In the data below, locate each line with the word "computer" and list it.

EXERCISE DATA section start

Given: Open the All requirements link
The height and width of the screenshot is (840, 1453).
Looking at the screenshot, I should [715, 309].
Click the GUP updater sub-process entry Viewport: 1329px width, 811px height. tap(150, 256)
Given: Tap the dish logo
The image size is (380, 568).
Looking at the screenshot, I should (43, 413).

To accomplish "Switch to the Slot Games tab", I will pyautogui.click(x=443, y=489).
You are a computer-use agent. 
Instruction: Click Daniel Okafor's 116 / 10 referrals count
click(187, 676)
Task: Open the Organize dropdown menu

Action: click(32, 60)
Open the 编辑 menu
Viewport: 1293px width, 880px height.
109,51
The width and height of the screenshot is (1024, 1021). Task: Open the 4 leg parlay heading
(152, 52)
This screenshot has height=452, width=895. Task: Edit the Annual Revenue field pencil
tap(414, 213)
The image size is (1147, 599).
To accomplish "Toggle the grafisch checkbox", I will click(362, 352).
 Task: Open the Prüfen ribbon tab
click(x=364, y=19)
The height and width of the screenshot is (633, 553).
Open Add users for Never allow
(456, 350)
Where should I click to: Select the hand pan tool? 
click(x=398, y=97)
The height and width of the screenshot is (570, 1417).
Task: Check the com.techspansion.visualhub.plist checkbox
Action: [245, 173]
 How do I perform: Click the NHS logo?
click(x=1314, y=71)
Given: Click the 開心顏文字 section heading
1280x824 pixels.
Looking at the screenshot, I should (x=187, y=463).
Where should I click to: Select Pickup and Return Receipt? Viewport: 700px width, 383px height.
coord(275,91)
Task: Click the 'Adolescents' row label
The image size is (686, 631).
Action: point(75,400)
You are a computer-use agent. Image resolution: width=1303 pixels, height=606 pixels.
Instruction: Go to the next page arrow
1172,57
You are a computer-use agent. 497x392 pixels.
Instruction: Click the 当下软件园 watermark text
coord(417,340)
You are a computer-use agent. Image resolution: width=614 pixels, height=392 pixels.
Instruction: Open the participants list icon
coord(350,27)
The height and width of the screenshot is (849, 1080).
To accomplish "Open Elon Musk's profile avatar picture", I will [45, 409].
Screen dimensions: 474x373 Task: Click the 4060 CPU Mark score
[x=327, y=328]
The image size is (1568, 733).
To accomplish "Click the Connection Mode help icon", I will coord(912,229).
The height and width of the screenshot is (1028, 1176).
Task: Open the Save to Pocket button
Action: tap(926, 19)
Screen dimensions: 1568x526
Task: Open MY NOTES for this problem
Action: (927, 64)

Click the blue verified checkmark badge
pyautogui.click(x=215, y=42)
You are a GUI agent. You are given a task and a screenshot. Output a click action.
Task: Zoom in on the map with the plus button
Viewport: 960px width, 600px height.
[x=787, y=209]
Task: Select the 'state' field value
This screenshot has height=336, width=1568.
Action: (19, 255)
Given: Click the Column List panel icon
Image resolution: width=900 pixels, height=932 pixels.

EXERCISE DATA section end

▶ WRITTEN RESPONSE
You are a computer-use agent. 
You are a computer-use agent. Image resolution: width=1303 pixels, height=606 pixels.
You are a computer-use agent. 497x392 pixels.
You are a computer-use agent. Image resolution: width=614 pixels, height=392 pixels.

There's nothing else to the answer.